Mathematical Biology seminar

Scott McKinley
Tulane University
"Stochastic fountain dynamics and associated challenges for inference"
Tuesday, April 14, 2026
1-2pm in LCB 215


Abstract: In the last couple of years, I have noticed an emerging theme in my work. Across multiple biological systems, colleagues and I have articulated models that involve particles that (1) emerge at random times from a fixed source-location distribution; (2) move throughout a local environment randomly (either diffusing, or switching between deterministic states); and (3) are removed from the system due to state-switching or escape from some predefined region.
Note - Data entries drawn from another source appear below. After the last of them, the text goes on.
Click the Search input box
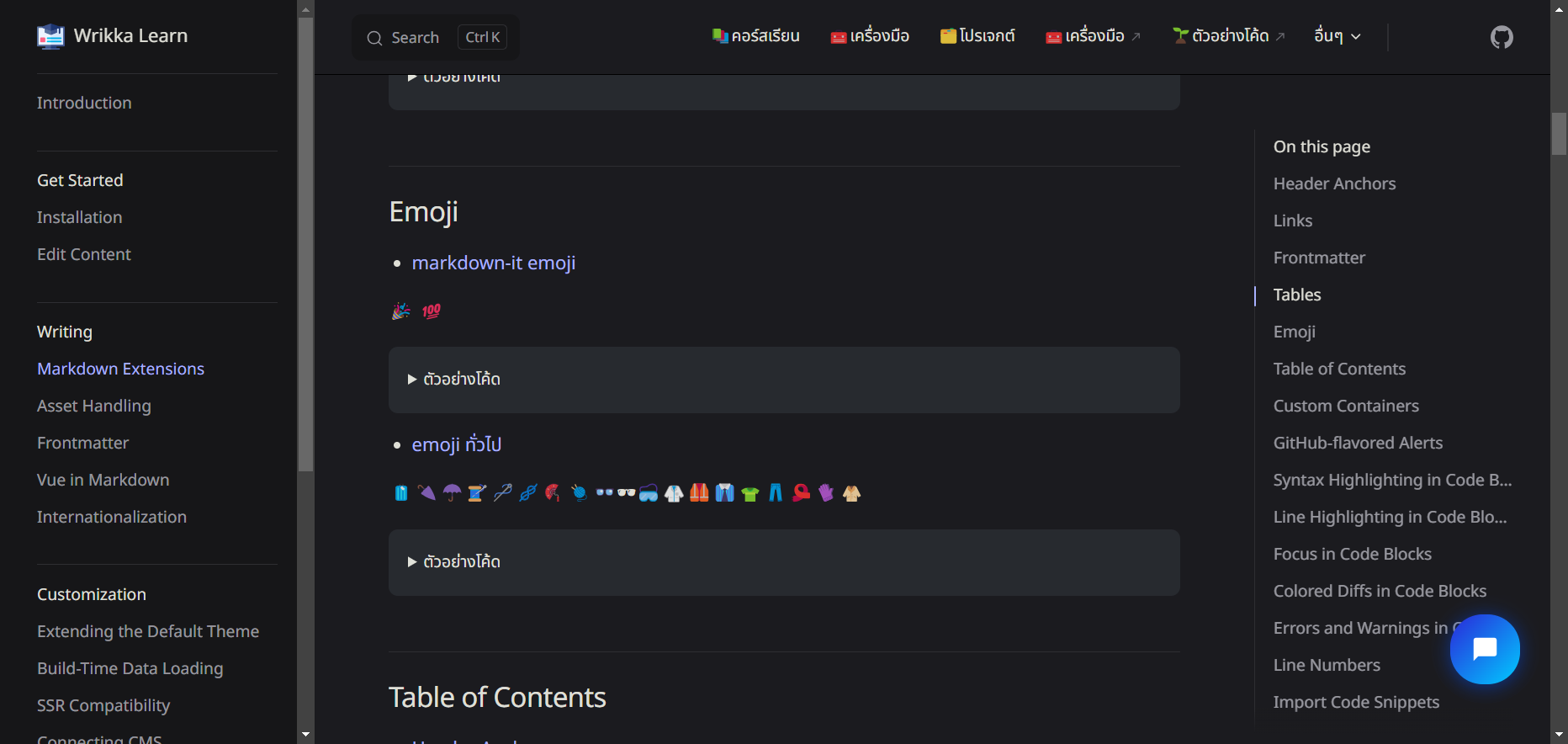1568x744 pixels. (435, 38)
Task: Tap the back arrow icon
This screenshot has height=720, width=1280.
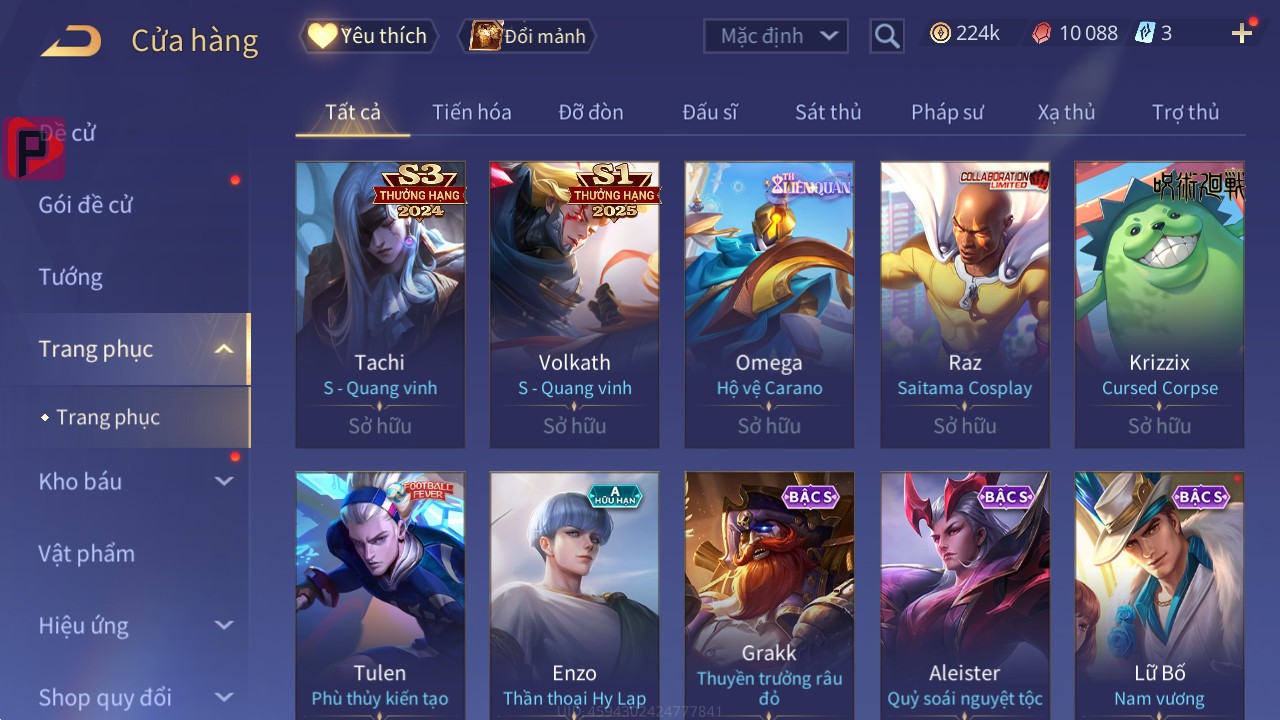Action: click(71, 41)
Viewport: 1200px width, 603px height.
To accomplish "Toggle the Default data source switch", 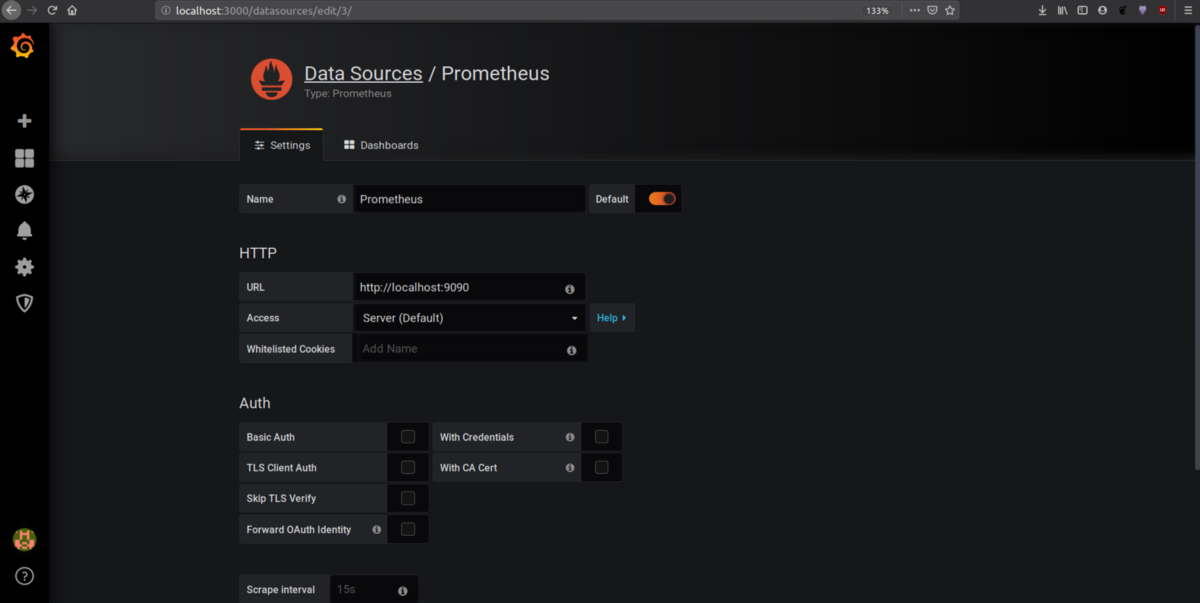I will point(662,199).
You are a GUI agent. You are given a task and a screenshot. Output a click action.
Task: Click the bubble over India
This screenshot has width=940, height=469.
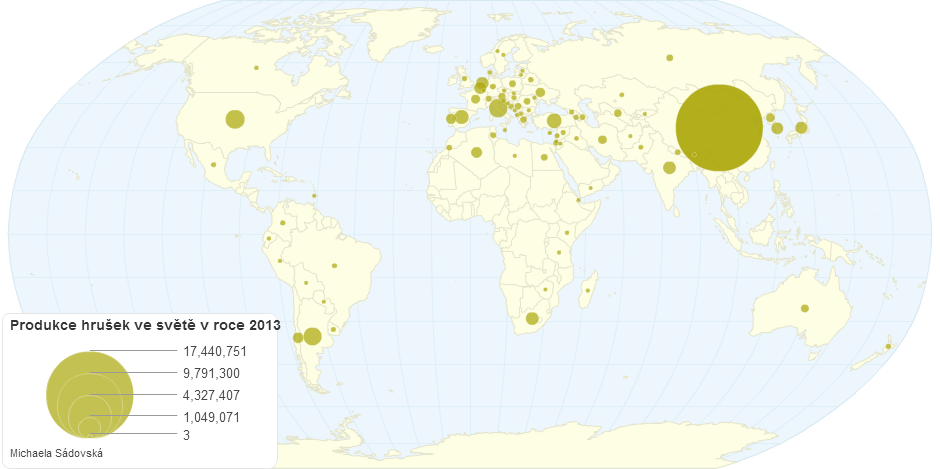pyautogui.click(x=669, y=167)
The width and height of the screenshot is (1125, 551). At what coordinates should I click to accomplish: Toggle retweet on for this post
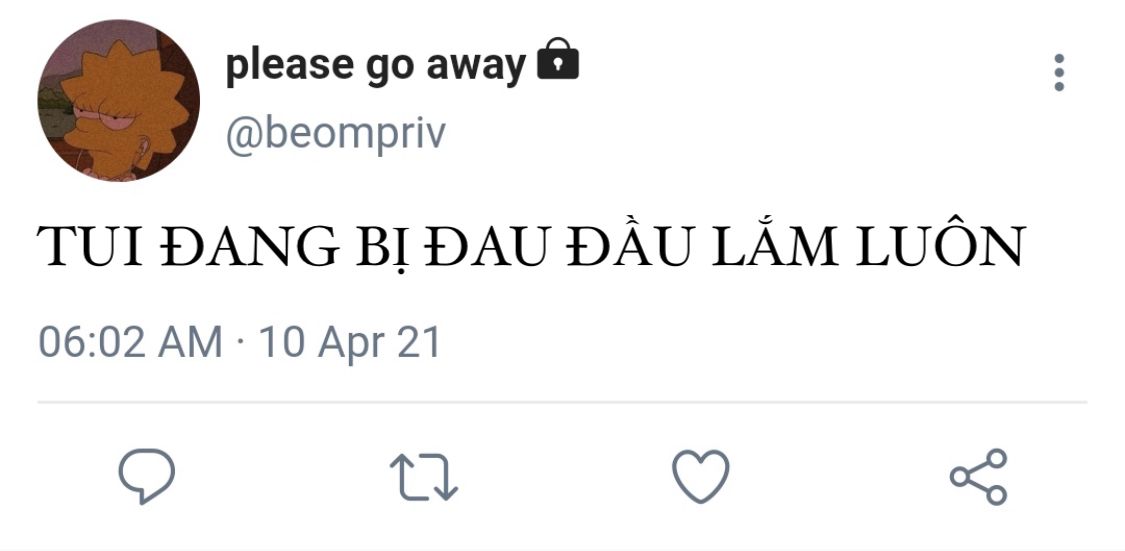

We have been tentatively calling these systems "stochastic fountains" (in the classic Markov chain literature these are called "open systems") and have been studying what these systems look like when you only have access to partial information. For example, what if you only have a snapshot of particles at one instant in time? Or, what happens if you can only observe particles at the moment they leave the domain? The associated inference problems arise naturally in mathematical biology applications, and I will give an overview of how they sit at an interesting intersection of stochastic processes, PDE-inverse theory, spatial point processes, and asymptotic statistics.

Joint work with Chris Miles (Utah), Richard Lehoucq (Sandia Nat'l Laboratories), Petr Plechac (Delaware), and Lan Trinh (Tulane).